> _Data_

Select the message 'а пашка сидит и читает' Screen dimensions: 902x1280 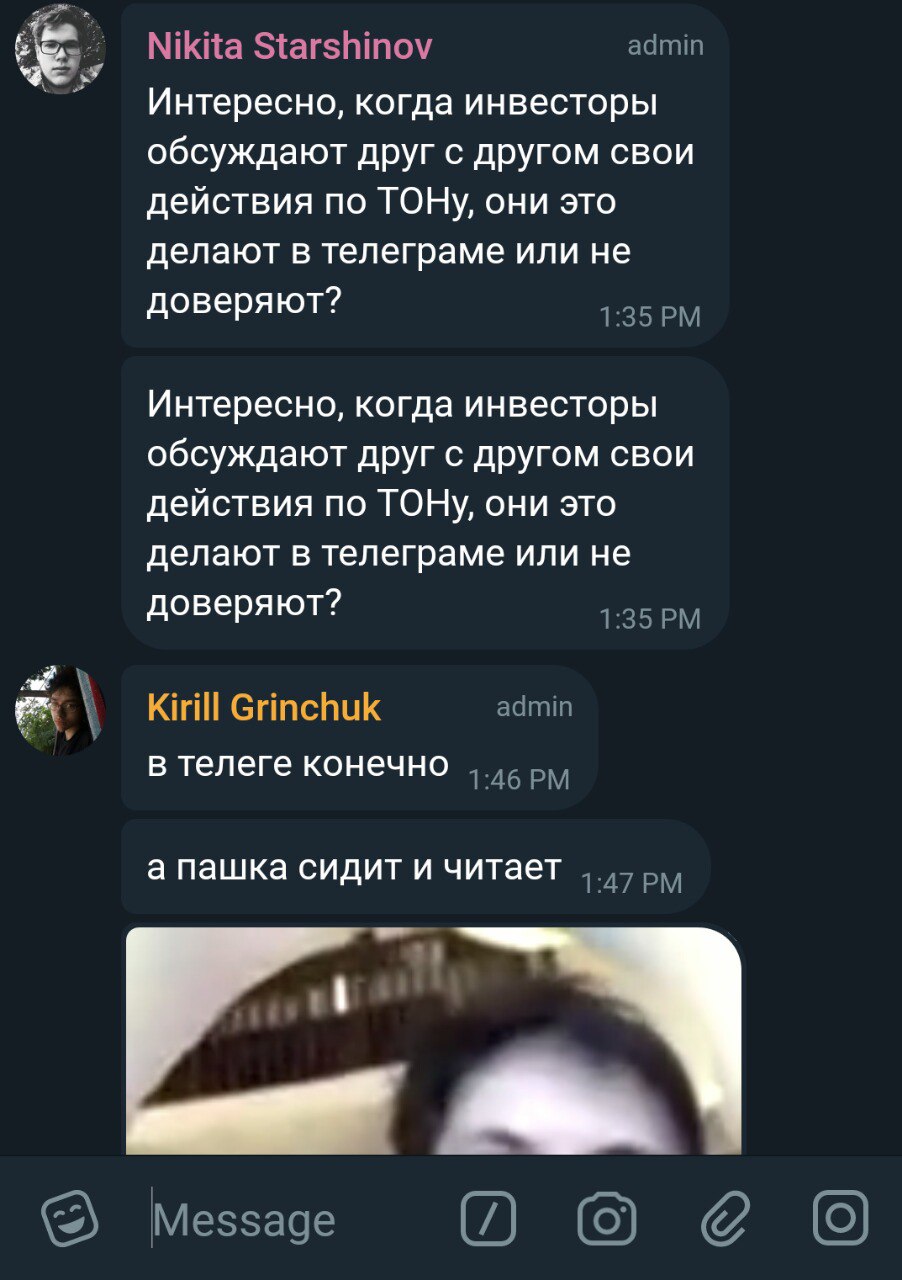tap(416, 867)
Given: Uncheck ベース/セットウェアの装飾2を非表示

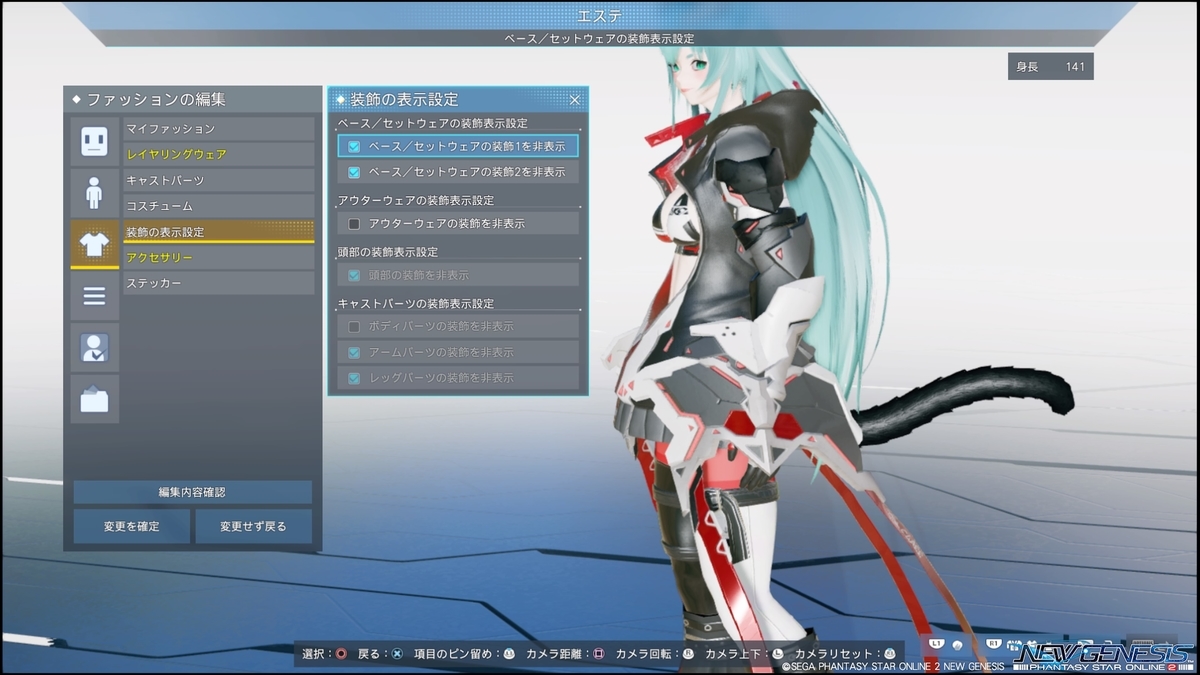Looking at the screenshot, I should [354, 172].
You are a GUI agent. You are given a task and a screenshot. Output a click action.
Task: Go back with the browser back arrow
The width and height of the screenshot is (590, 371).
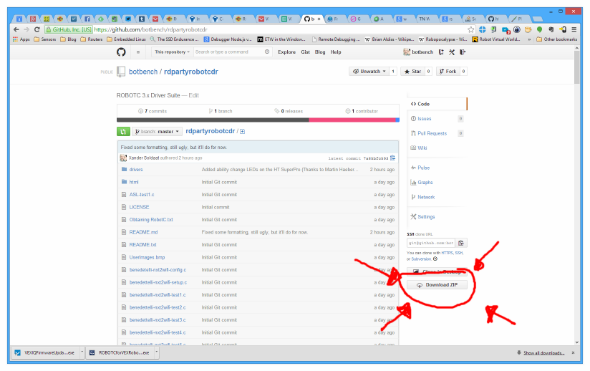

...

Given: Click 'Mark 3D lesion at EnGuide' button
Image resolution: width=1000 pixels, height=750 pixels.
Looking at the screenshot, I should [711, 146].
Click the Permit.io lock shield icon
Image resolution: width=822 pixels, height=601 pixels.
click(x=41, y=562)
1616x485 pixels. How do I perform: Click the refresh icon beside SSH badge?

> _Work item_
From the line containing "Task: Go back with the browser back arrow" down to the line containing "The width and" in the material above, reproduce every line exactly, including the two end lines.

> _Response to the task_
Task: Go back with the browser back arrow
The width and height of the screenshot is (590, 371).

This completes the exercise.